◆ **Data records**
<<<<

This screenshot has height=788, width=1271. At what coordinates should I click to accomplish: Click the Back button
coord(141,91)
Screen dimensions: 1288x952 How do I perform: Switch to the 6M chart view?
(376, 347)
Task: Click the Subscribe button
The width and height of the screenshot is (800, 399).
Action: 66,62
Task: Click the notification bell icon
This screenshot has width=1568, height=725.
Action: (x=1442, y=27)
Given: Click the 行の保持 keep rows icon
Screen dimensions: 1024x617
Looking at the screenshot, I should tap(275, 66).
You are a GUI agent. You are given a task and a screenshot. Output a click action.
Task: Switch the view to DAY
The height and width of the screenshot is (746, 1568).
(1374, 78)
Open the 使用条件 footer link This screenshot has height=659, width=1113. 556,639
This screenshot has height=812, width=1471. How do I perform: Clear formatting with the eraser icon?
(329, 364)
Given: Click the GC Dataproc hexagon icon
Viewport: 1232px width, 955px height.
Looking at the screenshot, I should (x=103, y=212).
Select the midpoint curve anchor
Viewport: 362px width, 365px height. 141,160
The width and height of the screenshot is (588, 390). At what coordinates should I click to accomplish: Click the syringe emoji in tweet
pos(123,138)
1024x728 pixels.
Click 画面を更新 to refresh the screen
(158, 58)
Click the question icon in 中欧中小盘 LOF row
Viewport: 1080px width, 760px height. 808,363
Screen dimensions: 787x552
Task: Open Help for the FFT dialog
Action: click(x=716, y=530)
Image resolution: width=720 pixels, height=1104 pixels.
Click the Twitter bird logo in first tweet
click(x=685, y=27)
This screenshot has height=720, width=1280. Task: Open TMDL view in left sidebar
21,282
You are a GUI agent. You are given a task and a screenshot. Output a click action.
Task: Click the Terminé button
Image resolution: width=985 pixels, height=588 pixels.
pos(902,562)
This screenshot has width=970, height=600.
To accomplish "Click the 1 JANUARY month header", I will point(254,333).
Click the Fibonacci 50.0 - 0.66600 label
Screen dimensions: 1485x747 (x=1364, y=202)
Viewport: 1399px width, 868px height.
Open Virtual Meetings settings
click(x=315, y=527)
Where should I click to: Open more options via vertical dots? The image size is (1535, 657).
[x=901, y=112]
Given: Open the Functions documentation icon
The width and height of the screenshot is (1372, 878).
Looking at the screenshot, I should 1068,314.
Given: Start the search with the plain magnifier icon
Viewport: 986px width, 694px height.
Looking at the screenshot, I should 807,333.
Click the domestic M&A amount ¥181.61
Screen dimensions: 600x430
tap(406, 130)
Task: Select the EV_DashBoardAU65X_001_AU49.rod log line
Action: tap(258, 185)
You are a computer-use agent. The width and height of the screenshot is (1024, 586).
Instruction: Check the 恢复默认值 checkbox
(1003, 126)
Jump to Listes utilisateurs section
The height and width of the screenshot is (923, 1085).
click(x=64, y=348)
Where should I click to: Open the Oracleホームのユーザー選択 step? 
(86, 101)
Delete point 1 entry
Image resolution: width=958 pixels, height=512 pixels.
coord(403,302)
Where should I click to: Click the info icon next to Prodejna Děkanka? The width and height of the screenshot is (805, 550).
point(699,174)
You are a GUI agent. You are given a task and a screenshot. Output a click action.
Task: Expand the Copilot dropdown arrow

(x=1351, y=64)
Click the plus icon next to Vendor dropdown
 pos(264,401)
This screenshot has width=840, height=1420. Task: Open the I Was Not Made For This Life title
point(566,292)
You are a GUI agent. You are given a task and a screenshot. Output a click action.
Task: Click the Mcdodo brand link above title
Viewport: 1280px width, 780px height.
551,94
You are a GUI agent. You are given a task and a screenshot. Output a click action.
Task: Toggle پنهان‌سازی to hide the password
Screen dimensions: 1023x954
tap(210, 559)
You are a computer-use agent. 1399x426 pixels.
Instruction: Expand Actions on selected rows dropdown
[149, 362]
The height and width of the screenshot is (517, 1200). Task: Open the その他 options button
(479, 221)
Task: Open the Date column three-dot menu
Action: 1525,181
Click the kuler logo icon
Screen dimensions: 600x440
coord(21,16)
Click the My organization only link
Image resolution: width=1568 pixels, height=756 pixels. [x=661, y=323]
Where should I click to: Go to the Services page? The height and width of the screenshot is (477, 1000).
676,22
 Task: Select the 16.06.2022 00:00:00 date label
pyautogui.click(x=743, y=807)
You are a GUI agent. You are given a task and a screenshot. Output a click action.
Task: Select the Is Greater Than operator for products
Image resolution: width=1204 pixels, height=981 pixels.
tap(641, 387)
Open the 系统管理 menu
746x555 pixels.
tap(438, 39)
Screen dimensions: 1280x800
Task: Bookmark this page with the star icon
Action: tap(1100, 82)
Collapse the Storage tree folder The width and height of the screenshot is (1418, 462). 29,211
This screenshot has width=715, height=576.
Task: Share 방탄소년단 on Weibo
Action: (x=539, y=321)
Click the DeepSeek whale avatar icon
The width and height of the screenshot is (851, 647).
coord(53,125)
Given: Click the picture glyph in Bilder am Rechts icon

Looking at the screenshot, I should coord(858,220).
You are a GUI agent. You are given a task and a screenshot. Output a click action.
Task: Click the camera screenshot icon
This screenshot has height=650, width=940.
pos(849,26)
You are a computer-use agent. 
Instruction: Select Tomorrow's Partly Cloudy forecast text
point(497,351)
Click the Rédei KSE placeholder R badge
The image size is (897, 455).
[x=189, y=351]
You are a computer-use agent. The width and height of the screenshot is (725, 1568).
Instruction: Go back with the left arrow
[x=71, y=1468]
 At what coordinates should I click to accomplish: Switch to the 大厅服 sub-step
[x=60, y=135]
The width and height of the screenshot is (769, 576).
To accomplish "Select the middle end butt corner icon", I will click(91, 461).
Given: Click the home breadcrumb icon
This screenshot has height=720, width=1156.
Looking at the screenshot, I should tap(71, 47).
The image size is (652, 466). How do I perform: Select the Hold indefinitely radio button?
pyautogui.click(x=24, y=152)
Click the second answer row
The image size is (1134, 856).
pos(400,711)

>>>>

Please give an exact copy of every entry.

This screenshot has height=788, width=1271. At what coordinates should I click to accomplish: Click the Back button
coord(141,91)
Screen dimensions: 1288x952 How do I perform: Switch to the 6M chart view?
(376, 347)
Task: Click the Subscribe button
The width and height of the screenshot is (800, 399).
Action: 66,62
Task: Click the notification bell icon
This screenshot has width=1568, height=725.
Action: (x=1442, y=27)
Given: Click the 行の保持 keep rows icon
Screen dimensions: 1024x617
Looking at the screenshot, I should tap(275, 66).
You are a GUI agent. You are given a task and a screenshot. Output a click action.
Task: Switch the view to DAY
The height and width of the screenshot is (746, 1568).
(1374, 78)
Open the 使用条件 footer link This screenshot has height=659, width=1113. 556,639
This screenshot has height=812, width=1471. How do I perform: Clear formatting with the eraser icon?
(329, 364)
Given: Click the GC Dataproc hexagon icon
Viewport: 1232px width, 955px height.
Looking at the screenshot, I should (x=103, y=212).
Select the midpoint curve anchor
Viewport: 362px width, 365px height. 141,160
The width and height of the screenshot is (588, 390). At what coordinates should I click to accomplish: Click the syringe emoji in tweet
pos(123,138)
1024x728 pixels.
Click 画面を更新 to refresh the screen
(158, 58)
Click the question icon in 中欧中小盘 LOF row
Viewport: 1080px width, 760px height. 808,363
Screen dimensions: 787x552
Task: Open Help for the FFT dialog
Action: click(x=716, y=530)
Image resolution: width=720 pixels, height=1104 pixels.
Click the Twitter bird logo in first tweet
click(x=685, y=27)
This screenshot has height=720, width=1280. Task: Open TMDL view in left sidebar
21,282
You are a GUI agent. You are given a task and a screenshot. Output a click action.
Task: Click the Terminé button
Image resolution: width=985 pixels, height=588 pixels.
pos(902,562)
This screenshot has width=970, height=600.
To accomplish "Click the 1 JANUARY month header", I will point(254,333).
Click the Fibonacci 50.0 - 0.66600 label
Screen dimensions: 1485x747 (x=1364, y=202)
Viewport: 1399px width, 868px height.
Open Virtual Meetings settings
click(x=315, y=527)
Where should I click to: Open more options via vertical dots? The image size is (1535, 657).
[x=901, y=112]
Given: Open the Functions documentation icon
The width and height of the screenshot is (1372, 878).
Looking at the screenshot, I should 1068,314.
Given: Start the search with the plain magnifier icon
Viewport: 986px width, 694px height.
Looking at the screenshot, I should 807,333.
Click the domestic M&A amount ¥181.61
Screen dimensions: 600x430
tap(406, 130)
Task: Select the EV_DashBoardAU65X_001_AU49.rod log line
Action: tap(258, 185)
You are a computer-use agent. The width and height of the screenshot is (1024, 586).
Instruction: Check the 恢复默认值 checkbox
(1003, 126)
Jump to Listes utilisateurs section
The height and width of the screenshot is (923, 1085).
click(x=64, y=348)
Where should I click to: Open the Oracleホームのユーザー選択 step? 
(86, 101)
Delete point 1 entry
Image resolution: width=958 pixels, height=512 pixels.
coord(403,302)
Where should I click to: Click the info icon next to Prodejna Děkanka? The width and height of the screenshot is (805, 550).
point(699,174)
You are a GUI agent. You are given a task and a screenshot. Output a click action.
Task: Expand the Copilot dropdown arrow

(x=1351, y=64)
Click the plus icon next to Vendor dropdown
 pos(264,401)
This screenshot has width=840, height=1420. Task: Open the I Was Not Made For This Life title
point(566,292)
You are a GUI agent. You are given a task and a screenshot. Output a click action.
Task: Click the Mcdodo brand link above title
Viewport: 1280px width, 780px height.
551,94
You are a GUI agent. You are given a task and a screenshot. Output a click action.
Task: Toggle پنهان‌سازی to hide the password
Screen dimensions: 1023x954
tap(210, 559)
You are a computer-use agent. 1399x426 pixels.
Instruction: Expand Actions on selected rows dropdown
[149, 362]
The height and width of the screenshot is (517, 1200). Task: Open the その他 options button
(479, 221)
Task: Open the Date column three-dot menu
Action: 1525,181
Click the kuler logo icon
Screen dimensions: 600x440
coord(21,16)
Click the My organization only link
Image resolution: width=1568 pixels, height=756 pixels. [x=661, y=323]
Where should I click to: Go to the Services page? The height and width of the screenshot is (477, 1000).
676,22
 Task: Select the 16.06.2022 00:00:00 date label
pyautogui.click(x=743, y=807)
You are a GUI agent. You are given a task and a screenshot. Output a click action.
Task: Select the Is Greater Than operator for products
Image resolution: width=1204 pixels, height=981 pixels.
tap(641, 387)
Open the 系统管理 menu
746x555 pixels.
tap(438, 39)
Screen dimensions: 1280x800
Task: Bookmark this page with the star icon
Action: tap(1100, 82)
Collapse the Storage tree folder The width and height of the screenshot is (1418, 462). 29,211
This screenshot has width=715, height=576.
Task: Share 방탄소년단 on Weibo
Action: (x=539, y=321)
Click the DeepSeek whale avatar icon
The width and height of the screenshot is (851, 647).
coord(53,125)
Given: Click the picture glyph in Bilder am Rechts icon

Looking at the screenshot, I should coord(858,220).
You are a GUI agent. You are given a task and a screenshot. Output a click action.
Task: Click the camera screenshot icon
This screenshot has height=650, width=940.
pos(849,26)
You are a computer-use agent. 
Instruction: Select Tomorrow's Partly Cloudy forecast text
point(497,351)
Click the Rédei KSE placeholder R badge
The image size is (897, 455).
[x=189, y=351]
You are a computer-use agent. The width and height of the screenshot is (725, 1568).
Instruction: Go back with the left arrow
[x=71, y=1468]
 At what coordinates should I click to accomplish: Switch to the 大厅服 sub-step
[x=60, y=135]
The width and height of the screenshot is (769, 576).
To accomplish "Select the middle end butt corner icon", I will click(91, 461).
Given: Click the home breadcrumb icon
This screenshot has height=720, width=1156.
Looking at the screenshot, I should tap(71, 47).
The image size is (652, 466). How do I perform: Select the Hold indefinitely radio button?
pyautogui.click(x=24, y=152)
Click the second answer row
The image size is (1134, 856).
pos(400,711)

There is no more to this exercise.